- _Your instructions_
Within the records below is a range that opens at the line with "Terms (227, 2564)" and closes at the line with "Home (13, 108)". Return that range word for word, both ends included, and only that range.

**** Given data

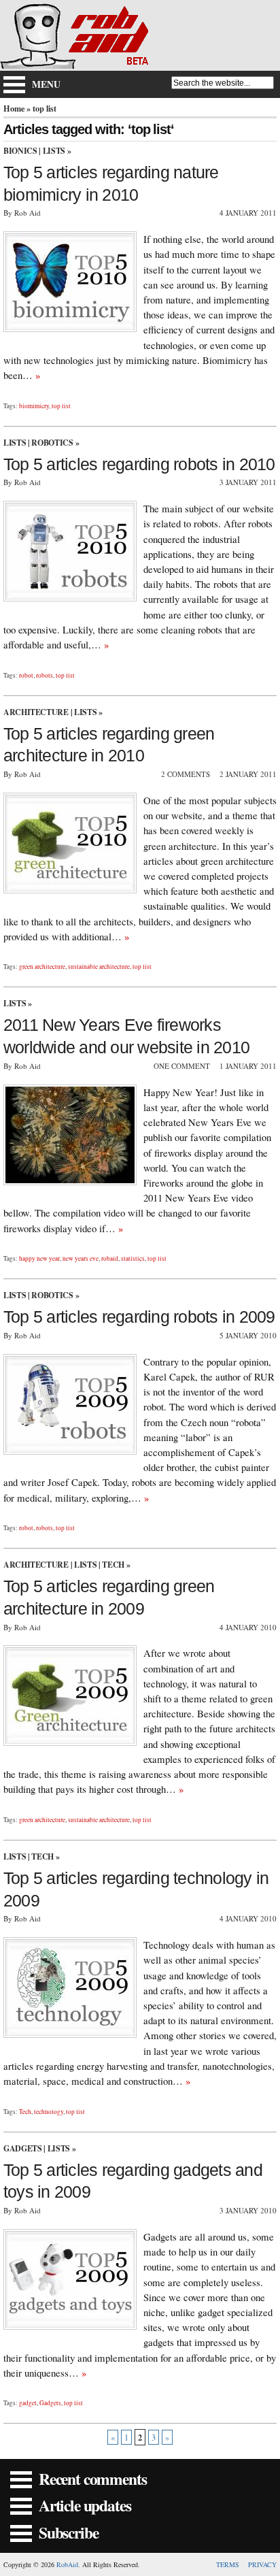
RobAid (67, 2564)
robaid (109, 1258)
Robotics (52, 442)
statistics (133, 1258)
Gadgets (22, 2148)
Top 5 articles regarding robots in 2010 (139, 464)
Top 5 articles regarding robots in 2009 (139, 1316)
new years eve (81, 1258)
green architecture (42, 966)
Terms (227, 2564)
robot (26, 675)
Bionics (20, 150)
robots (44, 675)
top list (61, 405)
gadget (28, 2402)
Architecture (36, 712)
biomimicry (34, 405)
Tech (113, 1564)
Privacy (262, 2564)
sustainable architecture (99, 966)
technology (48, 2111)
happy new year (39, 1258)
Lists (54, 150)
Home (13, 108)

********
**** Given data

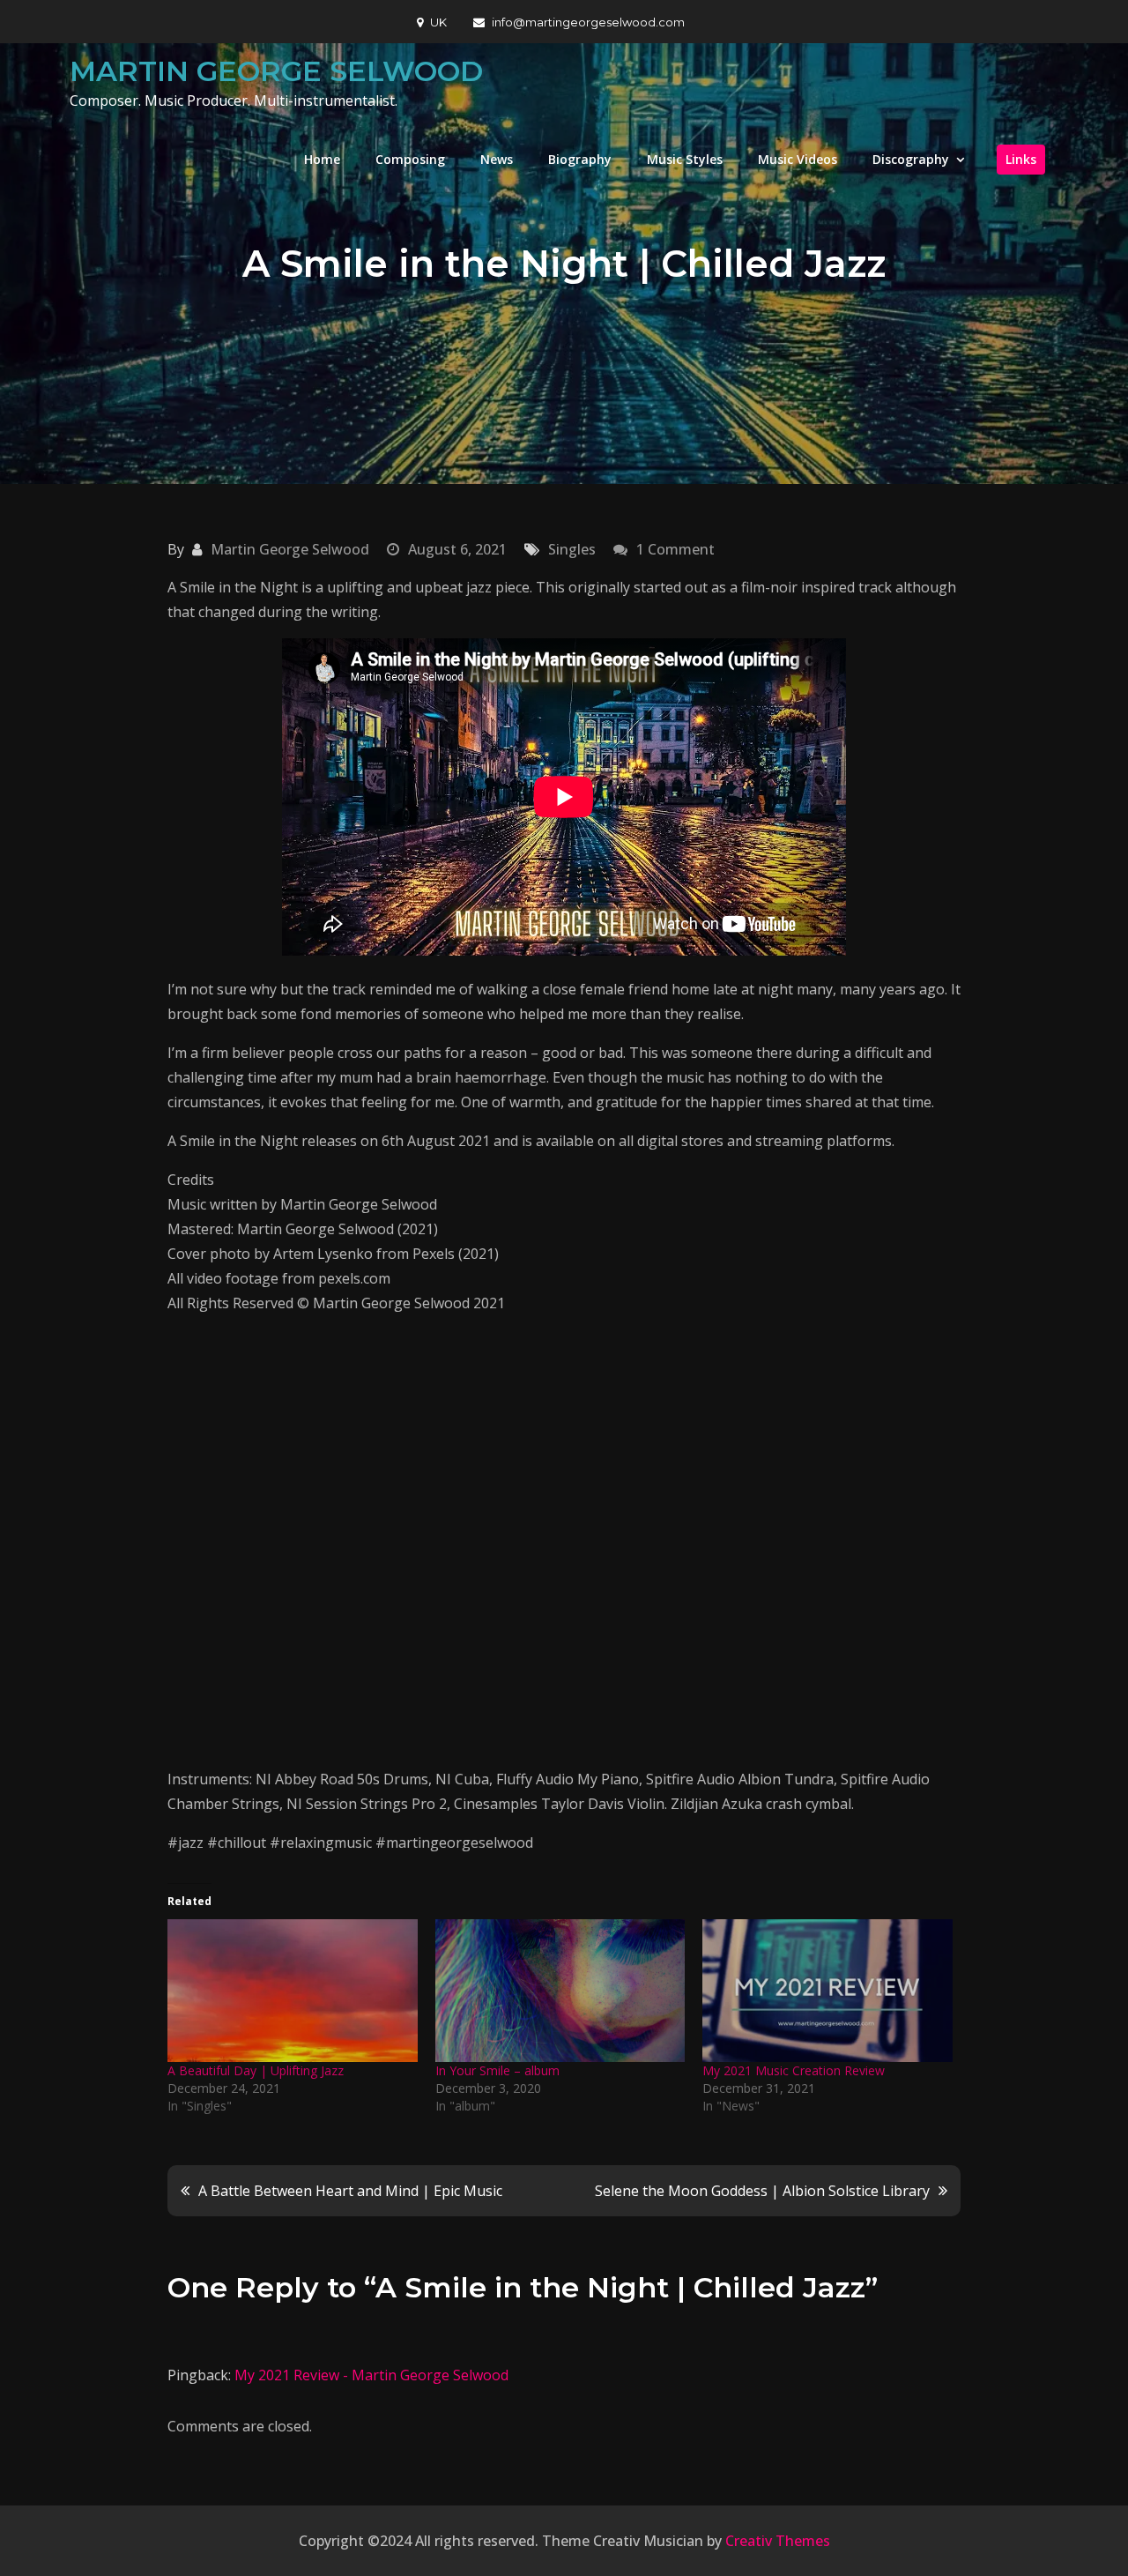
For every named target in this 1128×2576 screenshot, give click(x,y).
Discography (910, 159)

********

- _Task result_
Terms (227, 2564)
robot (26, 675)
Bionics (20, 150)
robots (44, 675)
top list (61, 405)
gadget (28, 2402)
Architecture (36, 712)
biomimicry (34, 405)
Tech (113, 1564)
Privacy (262, 2564)
sustainable architecture (99, 966)
technology (48, 2111)
happy new year (39, 1258)
Lists (54, 150)
Home (13, 108)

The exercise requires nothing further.